CHARLOTTESVILLE, Va. (Jan. 15, 2009) -- In anticipation of Super Bowl XLIII on Feb. 1, 2009, The Rutherford Institute is reminding church officials they are free to host Super Bowl viewing parties on large-screen TVs at their churches.

After intense pressure from The Rutherford Institute and members of Congress in 2008, the NFL acceded to demands that it change its policies in order to accommodate churches that wish to show the Super Bowl on big-screen televisions.

In a Feb. 19, 2008 letter to Sen. Orrin Hatch (R-Utah), NFL Commissioner Roger Goodell stated that the League would not object to live showings of the Super Bowl by religious organizations, regardless of screen size, as long as the viewings are free and are on premises that the church uses on a routine and customary basis. The NFL stated its intention to implement the policy starting with this year's Super Bowl.

"As long as they follow the basic guidelines set forth by the NFL, churches can now rest assured that they are free to have football parties and show the Super Bowl game," said John W. Whitehead, president of The Rutherford Institute.

Attorneys for The Rutherford Institute have been working on this issue since prior to the Super Bowl game in 2007, when the NFL warned churches that viewing the Super Bowl broadcasts on large-screen televisions at church-sponsored gatherings infringed on the League's copyright in the broadcast. Institute attorneys also worked with several members of Congress to craft legislation that would create an exemption to the Copyright Law for religious organizations.

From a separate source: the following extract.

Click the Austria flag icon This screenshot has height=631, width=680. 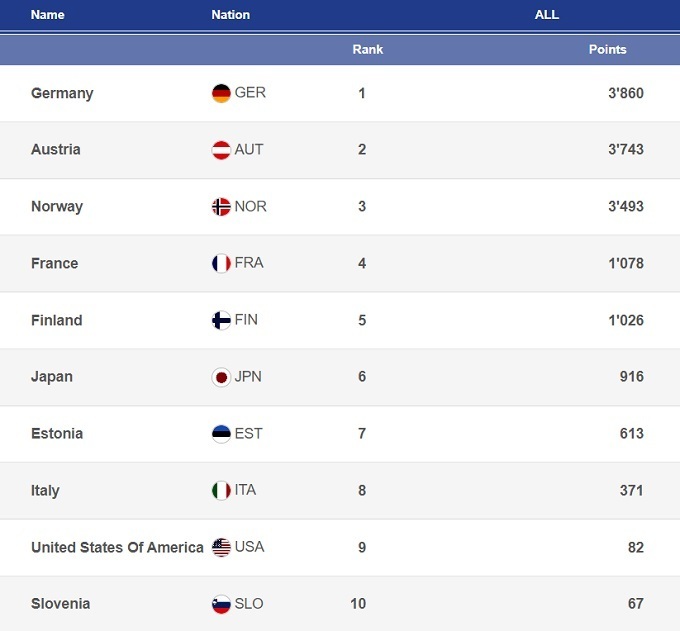point(221,150)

The NFL's policy came to light in early 2007 after NFL attorneys reportedly warned officials at Fall Creek Baptist Church in Indianapolis against hosting a "Super Bowl Bash" to which church members and guests were invited to watch Super Bowl XLI between the Indianapolis Colts and the Chicago Bears on a wall projector at the church. Pointing out that the NFL makes an exception to its mass-viewing policy for sports bars that show televised sports on a regular basis, The Rutherford Institute urged League officials to revise the policy.

Controversy over the policy continued through the broadcast of Super Bowl XLII last year, culminating in a national outcry among members of Congress and Super Bowl fans alike. Consequently, after consulting with The Rutherford Institute, Sen. Arlen Specter (R-Pa.) proposed legislation to amend the Copyright Act to exempt churches from any prohibition on displaying football broadcasts so long as the church does not charge a fee.

The following are some basic guidelines for churches interested in hosting Super Bowl viewing parties:
1. churches can legally host Super Bowl parties on their premises
2. churches may show the game on whatever size screen they want
3. while churches may not charge admission, they may take up a donation to help with the cost of the event, if desired
4. finally, to avoid any copyright infringements, churches may want to call their event a "Big Game Party" rather than a "Super Bowl Party"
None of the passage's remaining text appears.